Much of this might also have been avoided if, as Vince argues, the Treasury had been more willing to undertake investment funded by borrowing, particularly if there was a clear cash return as there could be for housing investment. It might also have been avoided if key decisions had been taken by the originally proposed wide Coalition Committee, rather than the Quad made up of David Cameron, George Osborne, Nick Clegg and Danny Alexander. Perhaps the most unexpected economic development during the coalition years was the behaviour of the labour market. Given such slow growth—partially self-inflicted— all past history would have suggested a rise in unemployment, but instead it fell. Past history would also have suggested a far bigger rise in unemployment during the recession: the 2008-9 recession was the most severe in the post-war period measured by its six per cent fall in output, but the rise in unemployment for each per cent drop in output was less than half what occurred in the recessions of 1979-81 and 1990-1.

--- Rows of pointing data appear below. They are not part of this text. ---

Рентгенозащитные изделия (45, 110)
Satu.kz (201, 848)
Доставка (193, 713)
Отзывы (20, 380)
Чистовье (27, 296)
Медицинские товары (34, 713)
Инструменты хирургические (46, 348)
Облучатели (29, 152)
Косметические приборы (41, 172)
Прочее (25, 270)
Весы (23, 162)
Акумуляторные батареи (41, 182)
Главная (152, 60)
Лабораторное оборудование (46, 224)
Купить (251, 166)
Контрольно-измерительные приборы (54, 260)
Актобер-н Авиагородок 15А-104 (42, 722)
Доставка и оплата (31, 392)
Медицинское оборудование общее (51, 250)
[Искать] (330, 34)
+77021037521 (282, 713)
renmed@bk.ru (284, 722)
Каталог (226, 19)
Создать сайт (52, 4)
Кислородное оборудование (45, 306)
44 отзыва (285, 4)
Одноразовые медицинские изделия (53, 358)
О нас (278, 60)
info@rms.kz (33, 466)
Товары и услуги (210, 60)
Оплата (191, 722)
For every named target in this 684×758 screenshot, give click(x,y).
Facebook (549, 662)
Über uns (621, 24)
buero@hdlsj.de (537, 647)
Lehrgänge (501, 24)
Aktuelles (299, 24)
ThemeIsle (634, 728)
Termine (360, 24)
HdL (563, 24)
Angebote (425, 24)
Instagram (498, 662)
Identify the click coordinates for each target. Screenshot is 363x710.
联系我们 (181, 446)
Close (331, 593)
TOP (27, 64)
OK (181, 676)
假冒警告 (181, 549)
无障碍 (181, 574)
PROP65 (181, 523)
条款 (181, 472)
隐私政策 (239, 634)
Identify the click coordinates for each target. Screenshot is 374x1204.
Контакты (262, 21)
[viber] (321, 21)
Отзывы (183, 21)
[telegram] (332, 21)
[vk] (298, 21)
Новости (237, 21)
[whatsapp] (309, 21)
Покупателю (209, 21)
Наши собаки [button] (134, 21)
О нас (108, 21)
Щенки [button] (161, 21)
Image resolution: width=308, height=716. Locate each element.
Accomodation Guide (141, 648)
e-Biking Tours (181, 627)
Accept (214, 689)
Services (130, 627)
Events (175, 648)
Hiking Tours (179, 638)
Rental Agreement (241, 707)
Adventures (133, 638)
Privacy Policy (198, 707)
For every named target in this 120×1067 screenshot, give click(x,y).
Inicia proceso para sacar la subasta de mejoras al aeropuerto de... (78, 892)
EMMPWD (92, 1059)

You might suppose that a Conservative Chancellor would at least privately celebrate this evidence that Thatcher’s labour market reforms—essentially preserved by Blair and Brown—had left the UK labour market much more flexible. Instead of inflicting all the pain of cost cutting on the newly redundant, businesses were instead able to save money by squeezing everyone’s wages. This was surely a fairer social outcome. But Osborne has just put this achievement at risk by pushing up minimum wages to levels that will hit low-paid employment particularly during the next recession. He was never a Chancellor who could resist short-term political benefit even when paying a long-term economic cost.
This book has plenty of good policy discussions in what at times seems like a Cook’s tour of the economic issues confronting Britain, but readers who were hoping to hear about Vince’s battles in Government, his lurking presence as a touted alternative to Nick Clegg, his ultimate decision not to stand as leader, his key role in the student tuition fees policy and his judgment of whether the Liberal Democrats could have handled that toxic issue better, and the overall balance sheet for the Liberal Democrats in coalition will be disappointed. Instead, we have a book which could—and perhaps should— have been written by an economic adviser to the Government, not a protagonist. This is a shame because the tension between good policy and practical politics is severe. Vince is in a particularly good position to enlighten us on these conflicts, but that will have to await another book.